Study: Zithromax associated with cardiovascular deaths; FDA reviewing

May 18, 2012

FDA has notified healthcare professionals that it is aware of a study published in the New England Journal of Medicine reporting a small increase in cardiovascular deaths and in the risk of death from any cause in persons treated with a 5-day course of azithromycin (Zithromax) compared to persons treated with amoxicillin, ciprofloxacin, or no drug.

FDA has notified healthcare professionals that it is aware of a study published in the New England Journal of Medicine (Azithromycin and the Risk of Cardiovascular Death) reporting a small increase in cardiovascular deaths and in the risk of death from any cause in persons treated with a 5-day course of azithromycin (Zithromax) compared to persons treated with amoxicillin, ciprofloxacin, or no drug.

Azithromycin belongs to a class of antibacterial drugs called macrolides, which have been associated with cardiovascular effects; specifically, prolongation of the QT interval.

In the NEJM article, researchers studied a Tennessee Medicaid cohort designed to detect an increased risk of death related to short-term cardiac effects of medication, excluding patients with serious noncardiovascular illness and person-time during and shortly after hospitalization. The cohort included patients who took azithromycin (347,795 prescriptions), propensity-score–matched persons who took no antibiotics (1,391,180 control periods), and patients who took amoxicillin (1,348,672 prescriptions), ciprofloxacin (264,626 prescriptions), or levofloxacin (193,906 prescriptions).

During 5 days of therapy, patients taking azithromycin, as compared with those who took no antibiotics, had an increased risk of cardiovascular death (HR=2.88; 95% CI, 1.79–4.63; PP=.002). Patients who took amoxicillin had no increase in the risk of death during this period. Relative to amoxicillin, azithromycin was associated with an increased risk of cardiovascular death (HR=2.49; 95% CI, 1.38–4.50; P=.002) and death from any cause (HR=2.02; 95% CI, 1.24–3.30; P=.005), with an estimated 47 additional cardiovascular deaths per 1 million courses; patients in the highest decile of risk for cardiovascular disease had an estimated 245 additional cardiovascular deaths per 1 million courses. The risk of cardiovascular death was significantly greater with azithromycin than with ciprofloxacin but did not differ significantly from that with levofloxacin.

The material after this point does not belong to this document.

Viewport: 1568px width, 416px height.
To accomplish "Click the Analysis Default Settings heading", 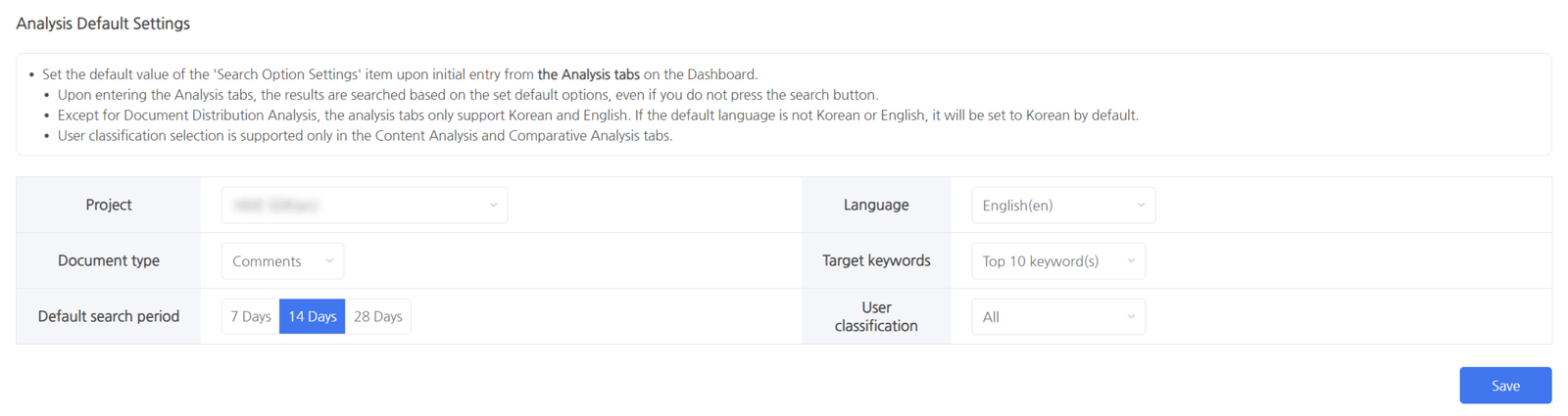I will coord(103,23).
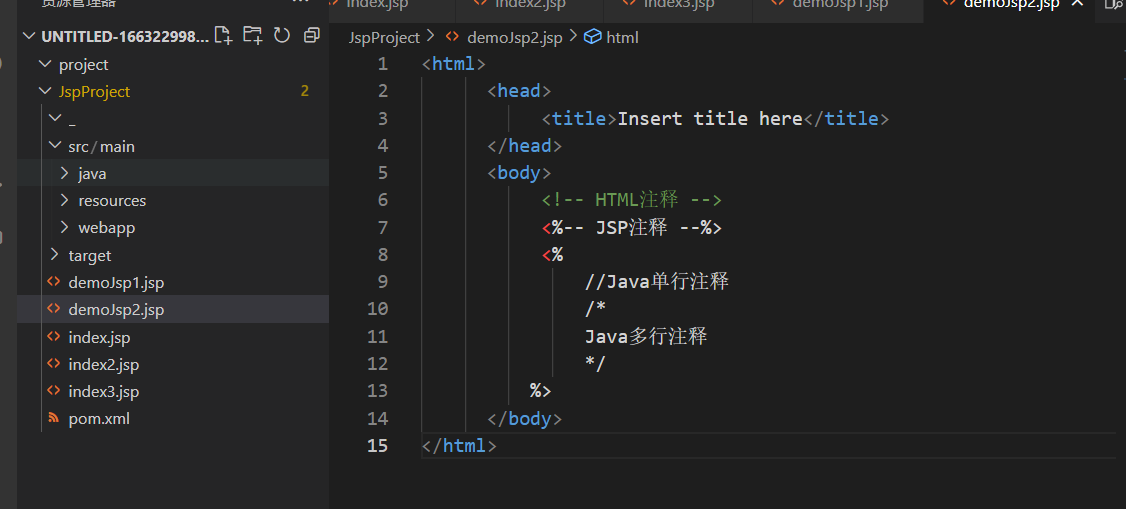This screenshot has height=509, width=1126.
Task: Click demoJsp2.jsp in the breadcrumb path
Action: 514,37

FDA said that it is reviewing the results from this study and will communicate any new information on azithromycin and on this study or on the potential risk of QT interval prolongation after the agency has completed its review.

In 2011, FDA reviewed macrolide drug labeling information related to QT interval prolongation and TdP. The Warnings and Precautions section of the Zmax drug label (azithromycin extended release for oral suspension) was revised in March 2012 to include new information regarding risk for QT interval prolongation, which appears to be low. The drug labels for clarithromycin and erythromycin also contain information about QT interval prolongation in the Warnings section. FDA is in the process of updating risk information in the drug labels for additional macrolide antibacterial drugs.

FDA has recommended that patients taking azithromycin should not stop taking their medicine without talking to their healthcare professionals. Healthcare professionals should be aware of the potential for QT interval prolongation and heart arrhythmias when prescribing or administering macrolides.

Healthcare professionals and patients are encouraged to report adverse events or side effects related to the use of these products to FDA's MedWatch Safety Information and Adverse Event Reporting Program in one of the following ways:

By completing and submitting the report online: www.fda.gov/MedWatch/report.htm; by choosing to download the form; or by calling 800-332-1088 to request a reporting form, and then completing and returning it to the address on the pre-addressed form or submitting it by fax to 800-FDA-0178.